Qualified immunity shields public officials from having to pay money damages when sued under 42 U.S.C. Section 1983 as individually named defendants.[28] Qualified immunity requires the court to rule in favor of a government employee sued for money damages unless the employee’s conduct violates clearly established statutory or constitutional rights, of which a reasonable person would have known.[29]

Qualified immunity is challenging to overcome. For example, in Husain v. Springer, the Second Circuit held that a university president violated the First Amendment by nullifying a student government election after the student newspaper supported particular candidates.[30] Plaintiffs had sought a declaratory judgment, injunctive relief, nominal compensatory damages and punitive damages, but the declaratory judgment and injunctive relief claim were held to be moot.
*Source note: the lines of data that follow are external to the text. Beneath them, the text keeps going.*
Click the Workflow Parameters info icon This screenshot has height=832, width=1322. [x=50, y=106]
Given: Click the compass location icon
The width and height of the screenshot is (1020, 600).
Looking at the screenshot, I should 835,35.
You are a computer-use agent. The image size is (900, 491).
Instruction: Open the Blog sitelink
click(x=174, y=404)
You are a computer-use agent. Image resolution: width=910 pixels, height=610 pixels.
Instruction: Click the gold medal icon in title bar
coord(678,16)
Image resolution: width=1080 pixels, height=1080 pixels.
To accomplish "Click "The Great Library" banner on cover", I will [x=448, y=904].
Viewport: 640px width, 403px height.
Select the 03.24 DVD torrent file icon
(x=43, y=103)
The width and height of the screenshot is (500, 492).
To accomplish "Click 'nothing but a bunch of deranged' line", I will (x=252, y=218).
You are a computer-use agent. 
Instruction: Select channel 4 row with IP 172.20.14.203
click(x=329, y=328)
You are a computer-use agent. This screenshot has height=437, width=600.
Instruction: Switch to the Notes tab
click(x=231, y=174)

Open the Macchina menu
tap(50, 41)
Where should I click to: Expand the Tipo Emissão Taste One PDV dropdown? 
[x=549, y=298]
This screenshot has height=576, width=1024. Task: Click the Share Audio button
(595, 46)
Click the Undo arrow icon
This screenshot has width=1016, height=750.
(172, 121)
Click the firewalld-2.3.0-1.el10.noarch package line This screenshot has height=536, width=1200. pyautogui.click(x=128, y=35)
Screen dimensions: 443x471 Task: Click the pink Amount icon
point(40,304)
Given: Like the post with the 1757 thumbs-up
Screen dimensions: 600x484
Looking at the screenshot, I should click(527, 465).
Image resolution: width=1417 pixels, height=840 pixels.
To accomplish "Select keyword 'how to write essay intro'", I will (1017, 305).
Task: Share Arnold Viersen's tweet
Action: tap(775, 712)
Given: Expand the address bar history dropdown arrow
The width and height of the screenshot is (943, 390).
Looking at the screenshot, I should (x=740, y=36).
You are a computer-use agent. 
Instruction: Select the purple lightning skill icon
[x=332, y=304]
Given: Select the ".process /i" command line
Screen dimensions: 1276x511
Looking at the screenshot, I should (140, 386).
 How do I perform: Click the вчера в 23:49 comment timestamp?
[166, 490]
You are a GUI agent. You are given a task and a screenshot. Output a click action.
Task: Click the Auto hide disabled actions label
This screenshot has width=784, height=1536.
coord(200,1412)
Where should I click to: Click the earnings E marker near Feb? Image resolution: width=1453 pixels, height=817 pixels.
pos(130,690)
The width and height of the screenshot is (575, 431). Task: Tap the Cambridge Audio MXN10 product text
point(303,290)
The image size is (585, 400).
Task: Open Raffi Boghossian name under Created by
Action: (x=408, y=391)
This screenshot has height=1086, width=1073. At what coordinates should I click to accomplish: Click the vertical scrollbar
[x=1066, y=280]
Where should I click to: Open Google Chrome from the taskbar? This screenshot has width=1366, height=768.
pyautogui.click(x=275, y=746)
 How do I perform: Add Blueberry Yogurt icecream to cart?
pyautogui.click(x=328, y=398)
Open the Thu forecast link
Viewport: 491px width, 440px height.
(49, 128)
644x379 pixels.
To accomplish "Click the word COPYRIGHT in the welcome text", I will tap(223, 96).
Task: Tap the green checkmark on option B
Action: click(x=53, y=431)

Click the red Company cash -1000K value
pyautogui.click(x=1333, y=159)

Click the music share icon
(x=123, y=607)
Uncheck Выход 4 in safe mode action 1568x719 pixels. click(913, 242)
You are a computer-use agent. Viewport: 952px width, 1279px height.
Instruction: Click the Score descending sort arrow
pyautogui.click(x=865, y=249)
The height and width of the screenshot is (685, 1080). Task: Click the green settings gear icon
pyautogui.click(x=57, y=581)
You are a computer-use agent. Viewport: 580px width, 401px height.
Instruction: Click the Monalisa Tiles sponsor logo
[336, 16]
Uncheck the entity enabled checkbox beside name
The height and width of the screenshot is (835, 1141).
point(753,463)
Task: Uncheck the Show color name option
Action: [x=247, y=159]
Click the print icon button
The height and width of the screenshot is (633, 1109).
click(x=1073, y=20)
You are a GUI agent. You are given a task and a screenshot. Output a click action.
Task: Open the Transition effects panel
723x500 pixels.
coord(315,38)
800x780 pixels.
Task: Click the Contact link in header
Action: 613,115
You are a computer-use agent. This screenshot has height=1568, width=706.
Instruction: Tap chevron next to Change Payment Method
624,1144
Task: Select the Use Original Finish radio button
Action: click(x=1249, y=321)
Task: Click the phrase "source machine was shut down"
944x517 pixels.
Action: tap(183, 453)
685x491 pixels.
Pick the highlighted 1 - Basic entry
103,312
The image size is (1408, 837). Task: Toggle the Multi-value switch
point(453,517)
The requests for monetary damages survived, but despite finding a clear First Amendment violation, the Second Circuit held that the president may have been entitled to qualified immunity and sent the case back to the district court.[31]

Another instructive example of the challenges associated with qualified immunity was Hosty v. Carter, where student journalists sued university officials and a dean for prior restraint of their speech.[32] After a college newspaper printed stories critical of the dean, the dean instructed the paper’s printer not to print any further issues unless the dean approved them in advance. The students sued seeking injunctive relief and damages for a First Amendment violation. The district court dismissed the university officers, but granted summary judgment in favor of the student plaintiffs against the dean. The dean appealed and the Seventh Circuit reversed, holding in part that the dean was entitled to qualified immunity because, at the time the dean acted, it was unclear whether the Supreme Court’s Hazelwood v. Kuhlmeier decision applied to college as well as high school newspapers.[33] The Hazelwood decision allowed public schools to regulate the content of curricular media paid for by the school, if the regulation advanced “legitimate pedagogical concerns.” Thus, the student newspaper’s right to be free from prior restraints by the university was not a clearly established constitutional principle that a reasonable person should have known, and the dean was entitled to qualified immunity.[34]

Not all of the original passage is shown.